The features of the HSPA2 gene, although it has been studied for more than 25 years, are still poorly characterized. Presumably, the reason is the long-lasting conviction that the HSPA2 gene is selectively involved in sperm cell differentiation, maturation, and activity. The recent studies have demonstrated, however, that the HSPA2 gene can be expressed at a relatively high level in selected populations of somatic cells. These findings allow us to assume that HSPA2 may have some, yet unidentified, functions (possibly including behavioral or cognitive) that cannot be directly inferred from observations of HSPA2 KO mice. Recent studies clearly show that the level of HSPA expression can be regulated by epigenetic (promoter methylation) and posttranscriptional mechanisms.
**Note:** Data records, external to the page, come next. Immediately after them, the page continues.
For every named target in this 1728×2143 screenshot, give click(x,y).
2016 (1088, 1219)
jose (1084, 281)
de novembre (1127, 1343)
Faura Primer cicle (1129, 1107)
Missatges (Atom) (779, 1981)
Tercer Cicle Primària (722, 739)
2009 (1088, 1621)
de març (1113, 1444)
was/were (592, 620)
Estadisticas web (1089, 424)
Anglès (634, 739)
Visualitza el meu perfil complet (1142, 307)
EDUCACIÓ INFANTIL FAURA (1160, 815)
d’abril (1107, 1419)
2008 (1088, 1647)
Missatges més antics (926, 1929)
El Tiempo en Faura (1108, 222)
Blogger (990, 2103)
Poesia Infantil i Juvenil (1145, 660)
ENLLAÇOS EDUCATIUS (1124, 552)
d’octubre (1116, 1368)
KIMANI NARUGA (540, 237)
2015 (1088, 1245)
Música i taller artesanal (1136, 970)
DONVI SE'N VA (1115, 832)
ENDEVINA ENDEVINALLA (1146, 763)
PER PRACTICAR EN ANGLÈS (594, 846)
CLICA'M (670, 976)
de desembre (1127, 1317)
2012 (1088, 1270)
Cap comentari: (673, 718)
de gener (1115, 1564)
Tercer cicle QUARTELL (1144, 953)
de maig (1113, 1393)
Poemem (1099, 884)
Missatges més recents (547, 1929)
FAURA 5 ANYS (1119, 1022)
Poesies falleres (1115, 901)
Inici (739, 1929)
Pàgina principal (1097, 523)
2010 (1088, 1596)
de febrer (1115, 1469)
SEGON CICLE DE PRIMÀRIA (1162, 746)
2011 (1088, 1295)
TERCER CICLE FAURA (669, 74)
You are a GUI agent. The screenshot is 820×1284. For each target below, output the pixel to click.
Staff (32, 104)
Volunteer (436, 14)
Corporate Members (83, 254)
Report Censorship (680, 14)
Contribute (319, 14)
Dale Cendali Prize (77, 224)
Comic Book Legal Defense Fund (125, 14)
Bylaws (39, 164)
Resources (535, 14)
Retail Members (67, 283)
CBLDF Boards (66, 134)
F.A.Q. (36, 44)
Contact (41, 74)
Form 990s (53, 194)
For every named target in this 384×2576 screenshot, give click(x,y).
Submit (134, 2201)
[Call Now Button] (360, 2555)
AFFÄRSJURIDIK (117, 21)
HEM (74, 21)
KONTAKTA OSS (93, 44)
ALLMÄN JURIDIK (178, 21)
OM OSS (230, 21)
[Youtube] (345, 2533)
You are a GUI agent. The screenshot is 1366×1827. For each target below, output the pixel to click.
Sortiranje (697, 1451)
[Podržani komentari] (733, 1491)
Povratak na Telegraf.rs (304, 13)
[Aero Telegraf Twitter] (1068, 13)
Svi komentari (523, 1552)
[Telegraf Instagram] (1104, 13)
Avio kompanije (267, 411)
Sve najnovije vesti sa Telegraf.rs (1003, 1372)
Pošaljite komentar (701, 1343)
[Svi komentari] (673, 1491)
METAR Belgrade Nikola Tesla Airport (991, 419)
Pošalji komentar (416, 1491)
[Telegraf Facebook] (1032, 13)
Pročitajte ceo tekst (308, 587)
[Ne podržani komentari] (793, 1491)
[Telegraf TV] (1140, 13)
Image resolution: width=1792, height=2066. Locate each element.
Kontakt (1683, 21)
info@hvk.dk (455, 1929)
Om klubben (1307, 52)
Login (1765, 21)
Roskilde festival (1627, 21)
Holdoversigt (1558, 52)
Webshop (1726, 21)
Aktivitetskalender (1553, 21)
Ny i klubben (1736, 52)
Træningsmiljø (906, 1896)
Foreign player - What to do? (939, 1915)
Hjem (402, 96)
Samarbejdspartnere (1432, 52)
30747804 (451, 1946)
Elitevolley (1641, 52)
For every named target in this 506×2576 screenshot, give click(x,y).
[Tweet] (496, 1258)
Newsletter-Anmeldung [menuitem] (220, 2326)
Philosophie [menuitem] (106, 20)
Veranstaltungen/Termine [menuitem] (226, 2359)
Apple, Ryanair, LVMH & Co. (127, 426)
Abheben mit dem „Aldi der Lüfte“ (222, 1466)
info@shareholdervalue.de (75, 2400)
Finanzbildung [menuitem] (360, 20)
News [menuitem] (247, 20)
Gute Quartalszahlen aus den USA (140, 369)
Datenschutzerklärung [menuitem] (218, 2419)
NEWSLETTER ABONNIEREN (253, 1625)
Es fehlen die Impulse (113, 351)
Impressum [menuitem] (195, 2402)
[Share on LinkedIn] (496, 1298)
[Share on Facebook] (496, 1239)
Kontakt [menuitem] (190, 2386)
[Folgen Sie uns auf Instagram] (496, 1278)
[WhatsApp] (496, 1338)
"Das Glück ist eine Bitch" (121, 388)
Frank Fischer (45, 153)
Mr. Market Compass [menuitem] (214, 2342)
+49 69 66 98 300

The intriguing issue concerns the role of the HSPA2 gene in human tumor cells. Although the expression of the HSPA2 gene in tumors is unquestionable, the influence of HSPA2 on the phenotype of cancer cells has not been unequivocally established. One of the most important issues is to determine to what extent HSPA2 influences survival and proliferation of cells of various cancer histotypes. So far, in numerous studies aimed at correlating the constitutive expression of HSPA (e.g., HSPA1 and HSPA8) with clinical features, the possible co-expression of the HSPA2 gene was, for obvious reasons, not taken into consideration. Bearing in mind that these proteins share several properties, the question concerning the similarity of their influence on cancer cell proliferation, resistance to cell death signaling, immunogenic properties, etc. is important. A clear answer to this question can be critical for verification of the potential usefulness of HSPA2, as well as other HSPA proteins, as clinical biomarkers. So far, there are no data concerning HSPA2 expression in tumors and tumor cells of rats and mice. Thus, it is unknown whether rodent models (except xenografts) would be suitable to study the role of HSPA2 in cancerogenesis. We hope that the data summarized in this review show clearly that HSPA2 represents an intriguing multifunctional member of the HSPA family.